Speakers
Synopsis
In this presentation we describe how the concept of Kali Purple as an open source cyber defence platform evolved during the 2022 AISA CyberCon into being an offical kali.org product by March 2023. We describe the capabilities of Kali Purple and describe the range of tools which come with the workstation and the server-based cybersecurity tools which have been installed on Kali Purple, including ELKStack, OpenCTI, OpenTAXII, Velociraptor, Malcolm, Archimate, and many more.. In addition, we present the reference architecture for Kali Purple which provides a complete open source SOC-in-a-box solution.
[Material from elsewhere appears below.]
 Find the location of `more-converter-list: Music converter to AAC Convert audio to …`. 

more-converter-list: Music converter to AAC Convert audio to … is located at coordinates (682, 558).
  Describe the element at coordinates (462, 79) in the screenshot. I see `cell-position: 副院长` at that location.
We describe in particular the Personal Cyber Range use case built on a single NUC using Proxmox, Kali and Kali Purple. This cyber range includes target servers and a tool called kali-autopilot which is used to automate attack scripts. The purpose of the range is to monitored the attacks and and diagnose them using Kali Purple cyber defence (SIEM, Incident Response, and Threat Hunbting) tools.
We describe the use of the Idaho Labs threat hunting toolset and demonstrate how it is used to analyse pcaps hunting for signs of attack. We run through an industrial control attack scenario and demonstrate how the Malcolm toolset is used to quickly identify the attacker and diagnose the type of attack that was mounted.
While the initial set of tools installed on Kali Purple focused primarily in the security operations, we describe how we are now building out Kali purple with advanced data management tools such as Valkey and governance tools such as Arm=chimate and Modellio, extending the use of Kali Purple from purely cyber defence into the wider IT space.